>>>>>
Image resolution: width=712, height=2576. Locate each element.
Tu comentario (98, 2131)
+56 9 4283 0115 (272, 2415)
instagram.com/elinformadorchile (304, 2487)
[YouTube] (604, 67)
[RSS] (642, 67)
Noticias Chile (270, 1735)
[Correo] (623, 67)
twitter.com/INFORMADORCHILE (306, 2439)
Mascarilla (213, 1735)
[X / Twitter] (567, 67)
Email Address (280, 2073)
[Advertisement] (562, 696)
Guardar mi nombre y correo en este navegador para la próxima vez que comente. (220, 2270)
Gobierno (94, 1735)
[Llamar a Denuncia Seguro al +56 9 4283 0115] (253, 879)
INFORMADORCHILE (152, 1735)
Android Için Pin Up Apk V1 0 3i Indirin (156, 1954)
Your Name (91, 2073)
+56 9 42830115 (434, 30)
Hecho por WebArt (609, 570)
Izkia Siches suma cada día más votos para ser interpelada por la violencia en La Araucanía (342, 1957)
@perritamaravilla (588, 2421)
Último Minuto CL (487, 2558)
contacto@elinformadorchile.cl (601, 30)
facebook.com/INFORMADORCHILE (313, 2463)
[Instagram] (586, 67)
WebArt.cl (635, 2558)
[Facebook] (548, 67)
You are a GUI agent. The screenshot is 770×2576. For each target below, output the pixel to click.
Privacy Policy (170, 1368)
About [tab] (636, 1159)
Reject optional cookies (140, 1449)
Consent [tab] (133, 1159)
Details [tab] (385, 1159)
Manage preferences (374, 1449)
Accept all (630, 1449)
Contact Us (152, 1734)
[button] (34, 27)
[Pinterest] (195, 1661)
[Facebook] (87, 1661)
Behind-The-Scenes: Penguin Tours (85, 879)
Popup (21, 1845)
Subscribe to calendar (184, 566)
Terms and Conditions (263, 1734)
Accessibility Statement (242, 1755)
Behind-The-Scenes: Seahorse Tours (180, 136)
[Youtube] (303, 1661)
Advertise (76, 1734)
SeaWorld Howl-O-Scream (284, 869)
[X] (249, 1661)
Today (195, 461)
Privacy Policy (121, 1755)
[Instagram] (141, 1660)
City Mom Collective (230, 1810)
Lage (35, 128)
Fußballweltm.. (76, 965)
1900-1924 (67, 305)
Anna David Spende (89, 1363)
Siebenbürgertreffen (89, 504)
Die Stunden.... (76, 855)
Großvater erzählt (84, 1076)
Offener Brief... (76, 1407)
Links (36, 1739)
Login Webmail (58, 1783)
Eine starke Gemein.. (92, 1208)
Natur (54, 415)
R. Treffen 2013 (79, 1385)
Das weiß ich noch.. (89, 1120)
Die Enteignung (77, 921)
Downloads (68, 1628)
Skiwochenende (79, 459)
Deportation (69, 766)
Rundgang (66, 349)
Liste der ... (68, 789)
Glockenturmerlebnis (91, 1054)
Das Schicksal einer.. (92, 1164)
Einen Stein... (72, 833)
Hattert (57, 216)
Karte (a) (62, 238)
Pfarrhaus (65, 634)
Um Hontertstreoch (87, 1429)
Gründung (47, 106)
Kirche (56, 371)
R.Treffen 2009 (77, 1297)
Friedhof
<<<<<
- [YOUR ASSIGNMENT]:
Emit the records above again, exactly, with no line skipped.

- [REPLY]:
Image resolution: width=712, height=2576. Locate each element.
Tu comentario (98, 2131)
+56 9 4283 0115 (272, 2415)
instagram.com/elinformadorchile (304, 2487)
[YouTube] (604, 67)
[RSS] (642, 67)
Noticias Chile (270, 1735)
[Correo] (623, 67)
twitter.com/INFORMADORCHILE (306, 2439)
Mascarilla (213, 1735)
[X / Twitter] (567, 67)
Email Address (280, 2073)
[Advertisement] (562, 696)
Guardar mi nombre y correo en este navegador para la próxima vez que comente. (220, 2270)
Gobierno (94, 1735)
[Llamar a Denuncia Seguro al +56 9 4283 0115] (253, 879)
INFORMADORCHILE (152, 1735)
Android Için Pin Up Apk V1 0 3i Indirin (156, 1954)
Your Name (91, 2073)
+56 9 42830115 (434, 30)
Hecho por WebArt (609, 570)
Izkia Siches suma cada día más votos para ser interpelada por la violencia en La Araucanía (342, 1957)
@perritamaravilla (588, 2421)
Último Minuto CL (487, 2558)
contacto@elinformadorchile.cl (601, 30)
facebook.com/INFORMADORCHILE (313, 2463)
[Instagram] (586, 67)
WebArt.cl (635, 2558)
[Facebook] (548, 67)
You are a GUI agent. The screenshot is 770×2576. For each target below, output the pixel to click.
Privacy Policy (170, 1368)
About [tab] (636, 1159)
Reject optional cookies (140, 1449)
Consent [tab] (133, 1159)
Details [tab] (385, 1159)
Manage preferences (374, 1449)
Accept all (630, 1449)
Contact Us (152, 1734)
[button] (34, 27)
[Pinterest] (195, 1661)
[Facebook] (87, 1661)
Behind-The-Scenes: Penguin Tours (85, 879)
Popup (21, 1845)
Subscribe to calendar (184, 566)
Terms and Conditions (263, 1734)
Accessibility Statement (242, 1755)
Behind-The-Scenes: Seahorse Tours (180, 136)
[Youtube] (303, 1661)
Advertise (76, 1734)
SeaWorld Howl-O-Scream (284, 869)
[X] (249, 1661)
Today (195, 461)
Privacy Policy (121, 1755)
[Instagram] (141, 1660)
City Mom Collective (230, 1810)
Lage (35, 128)
Fußballweltm.. (76, 965)
1900-1924 (67, 305)
Anna David Spende (89, 1363)
Siebenbürgertreffen (89, 504)
Die Stunden.... (76, 855)
Großvater erzählt (84, 1076)
Offener Brief... (76, 1407)
Links (36, 1739)
Login Webmail (58, 1783)
Eine starke Gemein.. (92, 1208)
Natur (54, 415)
R. Treffen 2013 (79, 1385)
Das weiß ich noch.. (89, 1120)
Die Enteignung (77, 921)
Downloads (68, 1628)
Skiwochenende (79, 459)
Deportation (69, 766)
Rundgang (66, 349)
Liste der ... (68, 789)
Glockenturmerlebnis (91, 1054)
Das Schicksal einer.. (92, 1164)
Einen Stein... (72, 833)
Hattert (57, 216)
Karte (a) (62, 238)
Pfarrhaus (65, 634)
Um Hontertstreoch (87, 1429)
Gründung (47, 106)
Kirche (56, 371)
R.Treffen 2009 (77, 1297)
Friedhof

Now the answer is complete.